[Work instruction] Your task is to retype the listing word for word.
── Information supplied ──
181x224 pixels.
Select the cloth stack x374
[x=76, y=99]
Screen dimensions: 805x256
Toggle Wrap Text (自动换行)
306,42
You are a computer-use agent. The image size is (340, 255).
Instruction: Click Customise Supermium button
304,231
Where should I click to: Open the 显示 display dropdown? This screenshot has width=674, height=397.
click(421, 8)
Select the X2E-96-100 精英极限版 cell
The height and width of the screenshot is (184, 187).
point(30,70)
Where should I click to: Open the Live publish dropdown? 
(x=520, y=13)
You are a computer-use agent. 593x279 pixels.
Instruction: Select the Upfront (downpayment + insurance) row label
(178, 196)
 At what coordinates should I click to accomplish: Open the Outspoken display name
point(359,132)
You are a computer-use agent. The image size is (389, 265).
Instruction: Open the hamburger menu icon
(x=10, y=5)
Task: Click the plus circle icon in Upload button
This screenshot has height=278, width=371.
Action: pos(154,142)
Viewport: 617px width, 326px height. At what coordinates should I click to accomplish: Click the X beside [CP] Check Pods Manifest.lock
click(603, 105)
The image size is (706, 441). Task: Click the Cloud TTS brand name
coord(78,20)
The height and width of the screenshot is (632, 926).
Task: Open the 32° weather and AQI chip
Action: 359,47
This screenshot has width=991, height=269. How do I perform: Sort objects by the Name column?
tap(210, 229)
───
[Answer for the task]
181x224 pixels.
Select the cloth stack x374
[x=76, y=99]
Screen dimensions: 805x256
Toggle Wrap Text (自动换行)
306,42
You are a computer-use agent. The image size is (340, 255).
Instruction: Click Customise Supermium button
304,231
Where should I click to: Open the 显示 display dropdown? This screenshot has width=674, height=397.
click(421, 8)
Select the X2E-96-100 精英极限版 cell
The height and width of the screenshot is (184, 187).
point(30,70)
Where should I click to: Open the Live publish dropdown? 
(x=520, y=13)
You are a computer-use agent. 593x279 pixels.
Instruction: Select the Upfront (downpayment + insurance) row label
(178, 196)
 At what coordinates should I click to accomplish: Open the Outspoken display name
point(359,132)
You are a computer-use agent. The image size is (389, 265).
Instruction: Open the hamburger menu icon
(x=10, y=5)
Task: Click the plus circle icon in Upload button
This screenshot has height=278, width=371.
Action: pos(154,142)
Viewport: 617px width, 326px height. At what coordinates should I click to accomplish: Click the X beside [CP] Check Pods Manifest.lock
click(603, 105)
The image size is (706, 441). Task: Click the Cloud TTS brand name
coord(78,20)
The height and width of the screenshot is (632, 926).
Task: Open the 32° weather and AQI chip
Action: 359,47
This screenshot has width=991, height=269. How do I perform: Sort objects by the Name column?
tap(210, 229)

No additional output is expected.